Fwd: Structured Streaming: mapGroupsWithState UDT serialization does not work

Bryan Jeffrey Fri, 28 Feb 2020 18:26:45 -0800

Hi Tathagata.

I tried making changes as you suggested:


@SQLUserDefinedType(udt = classOf[JodaTimeUDT])
class JodaTimeUDT extends UserDefinedType[DateTime] {
  override def sqlType: DataType  = TimestampType

  override def serialize(obj: DateTime): Long = {
    obj.getMillis
  }

  def deserialize(datum: Any): DateTime = {
    datum match {
       case value: Long => new DateTime(value, DateTimeZone.UTC)
    }
  }

  override def userClass: Class[DateTime] = classOf[DateTime]

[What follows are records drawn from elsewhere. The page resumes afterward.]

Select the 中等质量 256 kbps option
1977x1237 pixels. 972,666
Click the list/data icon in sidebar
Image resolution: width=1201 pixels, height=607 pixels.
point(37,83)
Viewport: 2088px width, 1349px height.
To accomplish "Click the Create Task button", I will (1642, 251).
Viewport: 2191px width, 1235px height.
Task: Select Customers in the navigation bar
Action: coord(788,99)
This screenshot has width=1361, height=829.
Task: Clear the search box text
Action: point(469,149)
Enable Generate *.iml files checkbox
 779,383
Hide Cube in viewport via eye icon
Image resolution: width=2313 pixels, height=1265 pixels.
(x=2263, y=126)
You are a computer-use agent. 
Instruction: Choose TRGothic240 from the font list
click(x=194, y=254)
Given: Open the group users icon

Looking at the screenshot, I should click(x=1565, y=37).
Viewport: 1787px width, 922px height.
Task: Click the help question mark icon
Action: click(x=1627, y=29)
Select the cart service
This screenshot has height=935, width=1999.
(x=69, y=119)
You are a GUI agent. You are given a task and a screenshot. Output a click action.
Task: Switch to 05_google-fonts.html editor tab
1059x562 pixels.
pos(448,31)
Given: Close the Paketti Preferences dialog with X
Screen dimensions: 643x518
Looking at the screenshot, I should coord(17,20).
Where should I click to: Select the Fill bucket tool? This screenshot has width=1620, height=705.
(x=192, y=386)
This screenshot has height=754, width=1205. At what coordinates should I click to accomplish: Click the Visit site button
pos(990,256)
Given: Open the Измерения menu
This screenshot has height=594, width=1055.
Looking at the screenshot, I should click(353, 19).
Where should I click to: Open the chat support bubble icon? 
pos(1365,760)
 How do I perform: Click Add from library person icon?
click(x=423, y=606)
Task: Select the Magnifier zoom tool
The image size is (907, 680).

  private[spark] override def asNullable: JodaTimeUDT = this
}

object JodaTimeUDTRegister {
  def register : Unit = {
    UDTRegistration.register(classOf[DateTime].getName,
classOf[JodaTimeUDT].getName)
  }
}


This did not resolve the problem.  The results remain the same:


org.scalatest.exceptions.TestFailedException:
Array(FooWithDate(*2021-02-02T19:26:23.374Z*,Foo,1),
FooWithDate(2021-02-02T19:26:23.374Z,FooFoo,6)) did not contain the
same elements as Array(FooWithDate(2020-01-02T03:04:05.006Z,Foo,1),
FooWithDate(2020-01-02T03:04:05.006Z,FooFoo,6))


I included a couple of other test cases to validate that the UDT works fine:


"the joda time serializer" should "serialize and deserialize as expected" in {
  val input = new DateTime(2020,1,2,3,4,5,6, DateTimeZone.UTC)
  val serializer = new JodaTimeUDT()
  val serialized = serializer.serialize(input)
  val deserialized = serializer.deserialize(serialized)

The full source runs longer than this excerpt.